BEGIN
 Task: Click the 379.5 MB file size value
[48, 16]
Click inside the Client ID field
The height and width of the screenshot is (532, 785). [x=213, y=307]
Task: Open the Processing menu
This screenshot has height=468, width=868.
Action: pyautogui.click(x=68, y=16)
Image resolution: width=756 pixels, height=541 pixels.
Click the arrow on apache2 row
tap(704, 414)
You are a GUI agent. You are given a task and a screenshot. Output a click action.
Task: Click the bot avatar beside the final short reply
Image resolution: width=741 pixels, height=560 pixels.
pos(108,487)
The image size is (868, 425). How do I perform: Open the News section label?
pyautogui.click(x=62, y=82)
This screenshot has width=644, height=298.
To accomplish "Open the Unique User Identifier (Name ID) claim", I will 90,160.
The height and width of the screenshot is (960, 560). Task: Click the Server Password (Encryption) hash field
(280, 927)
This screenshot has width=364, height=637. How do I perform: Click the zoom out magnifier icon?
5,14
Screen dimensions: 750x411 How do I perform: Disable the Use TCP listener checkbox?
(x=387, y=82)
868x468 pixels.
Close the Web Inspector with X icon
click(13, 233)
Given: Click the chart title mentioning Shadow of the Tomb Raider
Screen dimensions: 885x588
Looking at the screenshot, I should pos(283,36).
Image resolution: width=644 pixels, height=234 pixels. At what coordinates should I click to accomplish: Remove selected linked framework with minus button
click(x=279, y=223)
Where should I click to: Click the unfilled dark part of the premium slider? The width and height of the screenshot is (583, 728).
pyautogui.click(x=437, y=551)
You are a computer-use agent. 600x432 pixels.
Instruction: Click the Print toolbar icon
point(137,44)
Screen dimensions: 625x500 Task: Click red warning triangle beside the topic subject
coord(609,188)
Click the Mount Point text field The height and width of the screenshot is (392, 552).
END
__Task instructions__:
Search the data for the string "agent". List each line that has it.

__Response__:
You are a GUI agent. You are given a task and a screenshot. Output a click action.
You are a computer-use agent. 600x432 pixels.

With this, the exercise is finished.